O rei. A menção a Francis fez a princesa entender que não poderia questionar a palavra do rei.
–Está bem, seja gentil –Ela odiou dar-se por vencida.
–Lembrarei disso.
–Posso me despedir dele?
–Claro.
–Não tive tempo para confortá-lo, mas não esqueci de você – Charlotte acariciava seu dorso e sua voz carinhosa realmente transformou a besta teimosa em um potro inofensivo. –Amanhã conheceremos este lugar e prometo lhe trazer muitas maças. – Charlotte levantou os olhos a Bash e a doçura dissipou-se. –E se esse Lorde da Cavalaria não for gentil com você, diga-me, que ele sofrerá as consequências.
–E de que forma ele vai te dizer? –Ele segurou sua risada.
–Não é da sua conta, milorde –Charlotte usou o título como xingamento.
–Bash. Me chame de Bash.
–Por que faria isso? Não somos amigos.
–Mas podemos ser –Ofereceu gostando do jeito tempestivo da princesa –Posso te mostrar o lugar amanhã. Sou um ótimo guia.
–É lorde disso também? –Charlotte não segurou a língua.
–Infelizmente ainda não fui reconhecido por minhas habilidades nisso –Bash coçou a cabeça.
Aquela princesinha não era um doce ou recatada como as outras. E isso mexia um pouco com seus nervos.
Fora que ela era muito bonita. Aqueles olhos verdes e o sorriso travesso...
–Então creio que não seja tão bom –Charlotte mordeu o lábio inferior, escondendo seu sorriso.
–Venha amanhã e descobrira –Em vez de responder a provocação preferiu insistir em seu pedido.

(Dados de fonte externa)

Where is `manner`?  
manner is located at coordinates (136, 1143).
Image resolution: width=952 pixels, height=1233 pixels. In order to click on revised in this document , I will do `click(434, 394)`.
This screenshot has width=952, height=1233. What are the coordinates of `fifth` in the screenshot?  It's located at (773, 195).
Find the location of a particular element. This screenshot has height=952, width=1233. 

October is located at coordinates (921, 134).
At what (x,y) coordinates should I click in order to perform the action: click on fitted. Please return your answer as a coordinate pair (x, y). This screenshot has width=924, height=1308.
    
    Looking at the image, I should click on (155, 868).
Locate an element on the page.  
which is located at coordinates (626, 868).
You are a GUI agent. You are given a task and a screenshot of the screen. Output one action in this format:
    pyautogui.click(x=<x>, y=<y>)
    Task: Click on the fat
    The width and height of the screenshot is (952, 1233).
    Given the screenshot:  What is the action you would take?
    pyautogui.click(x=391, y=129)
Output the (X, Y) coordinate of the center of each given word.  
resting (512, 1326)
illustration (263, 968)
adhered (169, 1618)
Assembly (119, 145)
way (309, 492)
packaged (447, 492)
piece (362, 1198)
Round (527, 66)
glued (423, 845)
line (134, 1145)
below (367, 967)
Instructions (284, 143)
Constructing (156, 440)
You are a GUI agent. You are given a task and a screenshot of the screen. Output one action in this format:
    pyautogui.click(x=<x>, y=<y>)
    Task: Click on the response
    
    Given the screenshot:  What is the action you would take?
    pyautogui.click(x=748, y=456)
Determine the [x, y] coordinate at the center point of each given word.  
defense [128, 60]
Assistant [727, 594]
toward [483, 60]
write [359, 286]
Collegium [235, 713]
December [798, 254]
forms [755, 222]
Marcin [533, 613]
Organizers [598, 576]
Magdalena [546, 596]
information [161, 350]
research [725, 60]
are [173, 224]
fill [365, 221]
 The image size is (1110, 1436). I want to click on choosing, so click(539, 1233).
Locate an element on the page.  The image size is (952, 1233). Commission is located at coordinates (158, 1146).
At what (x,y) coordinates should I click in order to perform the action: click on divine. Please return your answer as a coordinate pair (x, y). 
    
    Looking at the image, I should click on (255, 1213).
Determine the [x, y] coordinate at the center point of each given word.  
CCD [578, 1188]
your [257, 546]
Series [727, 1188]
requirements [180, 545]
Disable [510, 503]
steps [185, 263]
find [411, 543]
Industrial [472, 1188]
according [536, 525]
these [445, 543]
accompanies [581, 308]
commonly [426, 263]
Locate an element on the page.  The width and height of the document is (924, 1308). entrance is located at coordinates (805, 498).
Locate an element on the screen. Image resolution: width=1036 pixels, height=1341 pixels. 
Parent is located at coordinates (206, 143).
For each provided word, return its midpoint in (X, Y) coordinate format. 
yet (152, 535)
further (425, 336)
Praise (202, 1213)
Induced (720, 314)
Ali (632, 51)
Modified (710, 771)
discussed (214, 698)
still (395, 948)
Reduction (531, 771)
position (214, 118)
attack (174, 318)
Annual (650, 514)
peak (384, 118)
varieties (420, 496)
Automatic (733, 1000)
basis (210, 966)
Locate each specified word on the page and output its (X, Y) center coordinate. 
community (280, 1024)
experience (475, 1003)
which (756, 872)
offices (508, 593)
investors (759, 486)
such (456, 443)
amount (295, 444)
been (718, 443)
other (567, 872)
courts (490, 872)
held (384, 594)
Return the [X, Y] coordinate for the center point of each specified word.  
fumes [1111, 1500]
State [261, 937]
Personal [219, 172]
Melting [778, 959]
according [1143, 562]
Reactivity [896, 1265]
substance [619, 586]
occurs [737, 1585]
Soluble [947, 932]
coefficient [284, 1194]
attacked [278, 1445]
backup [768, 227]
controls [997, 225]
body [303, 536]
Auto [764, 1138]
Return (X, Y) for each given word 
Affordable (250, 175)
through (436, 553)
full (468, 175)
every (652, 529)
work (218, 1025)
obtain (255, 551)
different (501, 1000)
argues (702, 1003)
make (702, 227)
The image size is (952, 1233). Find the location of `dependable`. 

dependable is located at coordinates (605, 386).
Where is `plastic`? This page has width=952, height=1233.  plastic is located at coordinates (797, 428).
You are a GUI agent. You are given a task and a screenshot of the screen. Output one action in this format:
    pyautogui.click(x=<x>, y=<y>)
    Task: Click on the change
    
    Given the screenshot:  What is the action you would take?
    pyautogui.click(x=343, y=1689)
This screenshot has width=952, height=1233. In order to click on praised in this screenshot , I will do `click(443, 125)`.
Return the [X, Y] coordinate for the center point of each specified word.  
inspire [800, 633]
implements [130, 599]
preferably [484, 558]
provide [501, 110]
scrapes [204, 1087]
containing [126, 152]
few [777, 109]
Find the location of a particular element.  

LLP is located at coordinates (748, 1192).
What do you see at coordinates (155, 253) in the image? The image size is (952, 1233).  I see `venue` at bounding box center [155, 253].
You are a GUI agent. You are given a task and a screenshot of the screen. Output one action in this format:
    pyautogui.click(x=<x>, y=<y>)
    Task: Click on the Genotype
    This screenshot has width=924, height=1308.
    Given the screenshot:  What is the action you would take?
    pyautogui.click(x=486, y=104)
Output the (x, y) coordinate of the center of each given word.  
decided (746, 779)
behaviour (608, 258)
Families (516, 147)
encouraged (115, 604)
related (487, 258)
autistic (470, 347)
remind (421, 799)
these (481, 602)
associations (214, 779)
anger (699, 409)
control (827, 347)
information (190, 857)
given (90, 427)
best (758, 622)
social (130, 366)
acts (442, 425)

–Certo, nove horas –Ela deixou um último beijo na face de Faísca e depois apontou para o rapaz. –Não me faça esperar. Sei que franceses tem a fama de serem preguiçosos.
–E escoceses de serem bárbaros, mas espero que se comporte bem.
Aquilo arrancou uma risada alta da princesa. E Bash ficou surpreso em se pegar sorrindo também.
–Adeus, Lorde Bash –Charlotte fez uma mesura rápida.
–Adeus, princesa Charlotte –Ele tomou a mão dela e depositou um beijo longo entre seus dedos.
Ela correu antes que Bash percebesse o tom rosado de suas bochechas. Ela tinha decidido em sua chegada que ficaria longe dele. Mas se queria seu cavalo bem cuidado teria que falar com o Lorde da Cavalaria.
E seria bom ter um amigo na França. Não importa que fosse lindo de morrer e seus olhos eram azuis demais pro seu próprio bem.
Charlotte nunca foi de ter amigos além de Elizabeth. Seria bom saber como era conversar com alguém que não fosse da família.
Faria de Bash seu amigo na França. E apenas isso.